Building Bitcask in Go: Architecture, Concurrency and Benchmarks
I want to build a simple database in Go and learn as much as I can from the experience. I’ve chosen to implement the Bitcask architecture, a simple write-oriented design. Repo
Architecture Link to heading
Bitcask as an architecture is fundamentally about maintaining a set of open “log files”. Every single write appends to the most recent log file. Additionally, a hashmap is maintained in memory which maps a given key to a location of the most recent version of the value based on these files. Multiple files are used for this purpose as opposed to one for the following step: periodically, Bitcask will iterate over previous files and merge them together, eliminating duplicate values and saving on space.
This architecture allows for extremely fast writes (every write points to exactly one spot in memory, the very end of the current write-to file) while preserving read speed. The tradeoff is that the system has to balance when and how to clean up duplicates, as those duplicates can temporarily cause high memory usage.

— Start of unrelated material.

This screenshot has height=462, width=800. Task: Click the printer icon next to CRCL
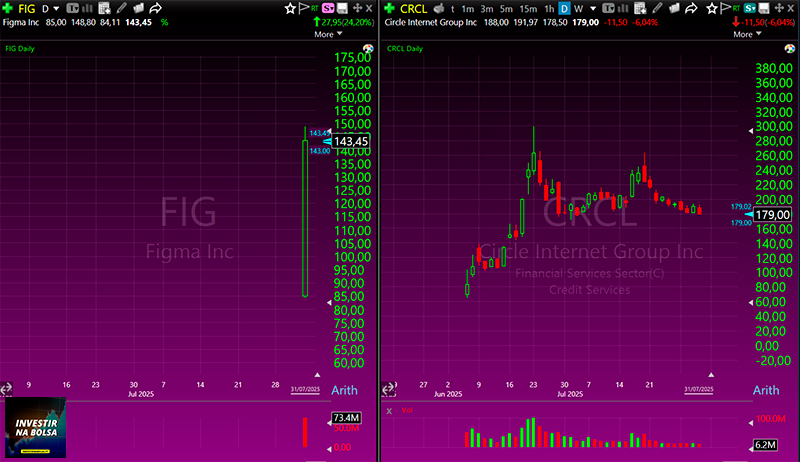coord(439,8)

Concurrency model Link to heading
I took extra care to focus on concurrency for this project. In building high performance systems, it is crucial to follow strict principles such as locking shared resources, using queues and using Go’s built-in primitives such as select statements, to organize the path of execution.

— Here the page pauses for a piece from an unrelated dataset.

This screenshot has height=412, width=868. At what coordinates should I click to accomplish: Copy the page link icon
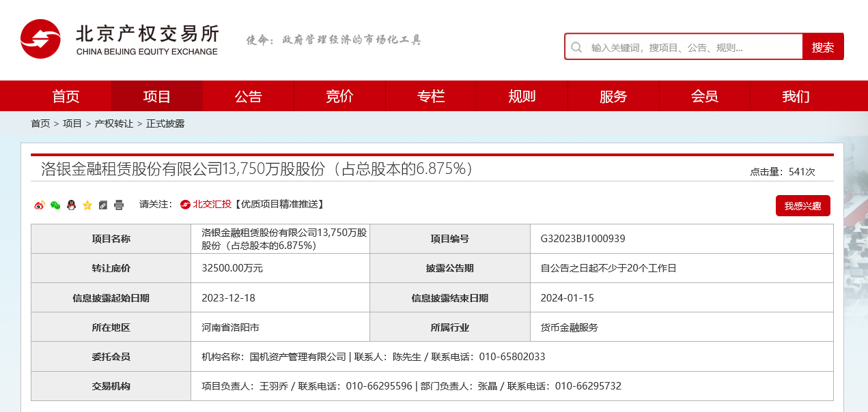click(103, 205)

In my implementation, there are 2 core domains where resource contention is possible. Firstly, two operations, notably a write and a read, could try to read from the topmost file at the same time. Two reads from any other file are not a problem since they don’t interfere with each other and writes only happen at the very top file. Hence, Go’s RWMutex (read-write mutex) comes extremely handy, allowing me to make this distinction easily. Every opened file object is directly tied to such a mutex via the segment struct.
Secondly, the main hashmap (key to EntryLocation) could be contended for, both by reads, writes and merges. Therefore, access to this map is locked behind another RWMutex. The get() showcases the logic behind this clearly: the lock for the map has to be acquired, and only then can the file header for that entry’s location be opened. Then the file lock has to be acquired. After which the map lock is released as this thread continues to execute on the file read. This illustrates the two layers of locks necessary for every operation.

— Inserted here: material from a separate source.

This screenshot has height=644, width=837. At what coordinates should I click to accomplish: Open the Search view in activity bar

The merge step is by far the most complicated step due to the amount of steps it has to perform. Merge has to perform the following steps: 1. lock the entire hashmap for both reading and writing 2. iterate over every entry in it 3. fetch the value from the previous files 4. write them to new temporary files and update in a new hashmap and lastly 5. switch the old hashmap with the new hashmap and old file pointers to new file pointers, thereby completing the rotation. The bottleneck here is that merge needs the full read-write lock on the hashmap which means writes are impossible for the duration of the merge.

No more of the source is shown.